L’étude se concentre sur l’apprentissage en profondeur, un type d’intelligence artificielle (IA) et d’apprentissage automatique avec lequel nous interagissons tous quotidiennement, souvent sans y penser. Par exemple, lorsqu’une nouvelle chanson sur Spotify apparaît qui est similaire à des chansons que nous avons écoutées précédemment ou lorsque la caméra de notre téléphone portable trouve automatiquement les meilleurs paramètres et corrige les couleurs d’une photo.

“Le Deep Learning a pris d’assaut le monde et a eu un impact énorme sur de nombreuses industries, secteurs et domaines scientifiques. Nous avons maintenant développé un outil qui permet d’utiliser l’incroyable potentiel du Deep Learning, en mettant l’accent sur les images prises avec des microscopes. », explique Benjamin Midtvedt, doctorant en physique et principal auteur de l’étude.

L’apprentissage profond peut être décrit comme un modèle mathématique utilisé pour résoudre des problèmes difficiles à résoudre à l’aide de méthodes algorithmiques traditionnelles. En microscopie, le grand défi est de récupérer autant d’informations que possible à partir des images riches en données, et c’est là que l’apprentissage en profondeur s’est avéré très efficace.

L’outil que Midtvedt et ses collègues de recherche ont développé implique que les réseaux de neurones apprennent à récupérer exactement les informations qu’un chercheur veut d’une image en regardant à travers un grand nombre d’images, appelées données d’entraînement. L’outil simplifie le processus de production de données d’entraînement par rapport à la nécessité de le faire manuellement, de sorte que des dizaines de milliers d’images peuvent être générées en une heure au lieu d’une centaine en un mois.

«Cela permet d’extraire rapidement plus de détails des images microscopiques sans avoir à créer une analyse compliquée avec des méthodes traditionnelles. De plus, les résultats sont reproductibles et des informations spécifiques personnalisées peuvent être récupérées dans un but précis.

Par exemple, l’outil permet à l’utilisateur de décider de la taille et des caractéristiques du matériau pour de très petites particules et de compter et classer facilement les cellules. Les chercheurs ont déjà démontré que l’outil peut être utilisé par les industries qui ont besoin de purifier leurs émissions puisqu’elles peuvent voir en temps réel si toutes les particules indésirables ont été filtrées.
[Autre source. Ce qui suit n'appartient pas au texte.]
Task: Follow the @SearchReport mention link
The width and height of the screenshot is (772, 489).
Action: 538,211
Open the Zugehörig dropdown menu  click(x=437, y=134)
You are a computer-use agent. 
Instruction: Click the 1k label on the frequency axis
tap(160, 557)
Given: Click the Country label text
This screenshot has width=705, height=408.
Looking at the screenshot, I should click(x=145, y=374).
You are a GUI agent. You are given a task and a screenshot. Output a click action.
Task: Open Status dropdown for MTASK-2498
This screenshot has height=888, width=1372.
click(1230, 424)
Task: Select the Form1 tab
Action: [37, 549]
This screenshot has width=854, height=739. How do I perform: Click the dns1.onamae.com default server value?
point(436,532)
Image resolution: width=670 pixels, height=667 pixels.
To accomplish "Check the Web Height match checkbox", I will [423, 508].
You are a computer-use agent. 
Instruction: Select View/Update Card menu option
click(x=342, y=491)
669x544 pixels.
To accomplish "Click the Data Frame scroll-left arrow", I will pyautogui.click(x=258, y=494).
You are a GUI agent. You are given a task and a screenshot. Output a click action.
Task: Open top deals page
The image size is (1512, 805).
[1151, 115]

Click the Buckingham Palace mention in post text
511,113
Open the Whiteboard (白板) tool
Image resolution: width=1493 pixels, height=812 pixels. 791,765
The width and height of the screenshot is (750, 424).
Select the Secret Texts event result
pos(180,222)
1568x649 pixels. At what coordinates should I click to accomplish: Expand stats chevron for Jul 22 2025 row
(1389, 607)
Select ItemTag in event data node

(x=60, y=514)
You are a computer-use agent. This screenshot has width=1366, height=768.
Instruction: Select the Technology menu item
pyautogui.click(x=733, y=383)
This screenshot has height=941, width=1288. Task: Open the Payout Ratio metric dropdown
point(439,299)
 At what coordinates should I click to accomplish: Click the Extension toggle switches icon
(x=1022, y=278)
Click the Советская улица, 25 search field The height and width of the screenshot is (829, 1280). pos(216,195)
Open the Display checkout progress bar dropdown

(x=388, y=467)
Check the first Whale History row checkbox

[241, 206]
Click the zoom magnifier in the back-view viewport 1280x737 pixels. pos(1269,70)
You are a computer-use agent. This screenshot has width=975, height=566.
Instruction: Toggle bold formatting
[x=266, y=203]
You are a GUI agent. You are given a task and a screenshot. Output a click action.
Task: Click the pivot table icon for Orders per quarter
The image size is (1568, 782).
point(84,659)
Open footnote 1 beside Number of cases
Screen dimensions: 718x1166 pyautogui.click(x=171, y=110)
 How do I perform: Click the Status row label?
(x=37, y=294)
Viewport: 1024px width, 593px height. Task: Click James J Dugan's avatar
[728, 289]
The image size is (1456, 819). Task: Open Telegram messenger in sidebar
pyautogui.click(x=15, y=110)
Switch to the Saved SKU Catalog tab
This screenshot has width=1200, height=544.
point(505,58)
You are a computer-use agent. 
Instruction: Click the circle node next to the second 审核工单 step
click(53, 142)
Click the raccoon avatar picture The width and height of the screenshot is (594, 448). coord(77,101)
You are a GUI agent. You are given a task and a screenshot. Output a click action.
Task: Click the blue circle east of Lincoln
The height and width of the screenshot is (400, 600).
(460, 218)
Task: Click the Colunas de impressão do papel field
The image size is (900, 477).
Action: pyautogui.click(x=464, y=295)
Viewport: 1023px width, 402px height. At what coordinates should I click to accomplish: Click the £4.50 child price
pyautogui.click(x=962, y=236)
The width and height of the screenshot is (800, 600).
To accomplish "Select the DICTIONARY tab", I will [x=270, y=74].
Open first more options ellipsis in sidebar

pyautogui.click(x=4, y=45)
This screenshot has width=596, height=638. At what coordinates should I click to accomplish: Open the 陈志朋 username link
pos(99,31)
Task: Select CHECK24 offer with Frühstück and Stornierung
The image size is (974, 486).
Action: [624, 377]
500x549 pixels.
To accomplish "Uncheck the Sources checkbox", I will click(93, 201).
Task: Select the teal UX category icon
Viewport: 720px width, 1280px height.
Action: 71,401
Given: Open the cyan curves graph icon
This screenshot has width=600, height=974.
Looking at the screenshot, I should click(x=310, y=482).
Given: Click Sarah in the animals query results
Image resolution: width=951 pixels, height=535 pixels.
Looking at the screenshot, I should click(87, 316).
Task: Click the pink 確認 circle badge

Les chercheurs espèrent qu’à l’avenir, l’outil pourra être utilisé pour suivre les infections dans une cellule et cartographier les mécanismes de défense cellulaire, ce qui ouvrirait d’énormes possibilités pour de nouveaux médicaments et traitements.

“Nous avons déjà constaté un intérêt international majeur pour l’outil. Indépendamment des défis microscopiques, les chercheurs peuvent désormais plus facilement effectuer des analyses, faire de nouvelles découvertes, mettre en œuvre des idées et innover dans leur domaine.”

Source de l’histoire:

Matériel fourni par l’Université de Göteborg. Remarque: le contenu peut être modifié pour le style et la longueur.